Towards Practical Open Knowledge Base Canonicalization

Published in CIKM, 2018

Recommended citation: Tien-Hsuan Wu, Zhiyong Wu, Ben Kao, and Pengcheng Yin. Towards practical open knowledge base canonicalization. In Proceedings of the 27th ACM International Conference on Information and Knowledge Management, pages 883-892. ACM, 2018. https://dl.acm.org/doi/10.1145/3269206.3271707

An Open Information Extraction (OIE) system processes textual data to extract assertions, which are structured data typically represented in the form of (subject;relation; object) triples. An Open Knowledge Base (OKB) is a collection of such assertions. We study the problem of canonicalizing an OKB, which is defined as the problem of mapping each name (a textual term such as “the rockies”, “colorado rockies”) to a canonical form (such as “rockies”).

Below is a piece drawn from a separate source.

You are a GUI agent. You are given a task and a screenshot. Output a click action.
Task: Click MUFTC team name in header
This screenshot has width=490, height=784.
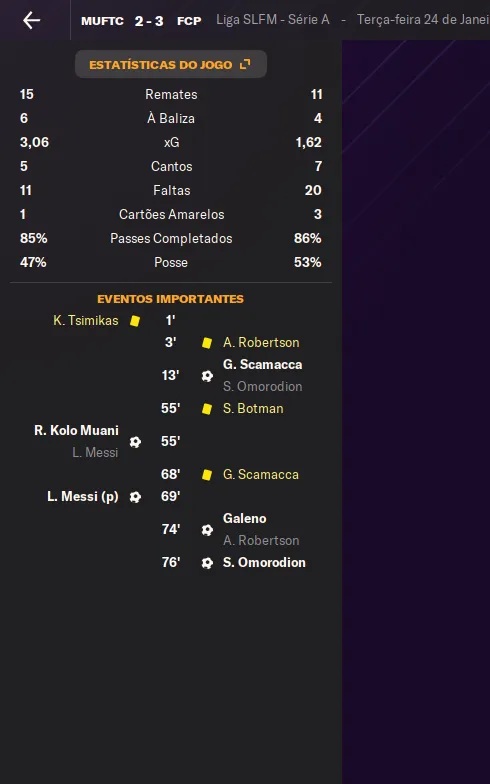pos(102,21)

Galárraga et al. proposed a hierarchical agglomerative clustering algorithm using canopy clustering to tackle the canonicalization problem. The algorithm was shown to be very effective. However, it is not efficient enough to practically handle large OKBs due to the large number of similarity score computations. We propose the FAC algorithm for solving the canonicalization problem. FAC employs pruning techniques to avoid unnecessary similarity computations, and bounding techniques to efficiently approximate and identify small similarities. In our experiments, FAC registers ordersof-magnitude speedups over other approaches.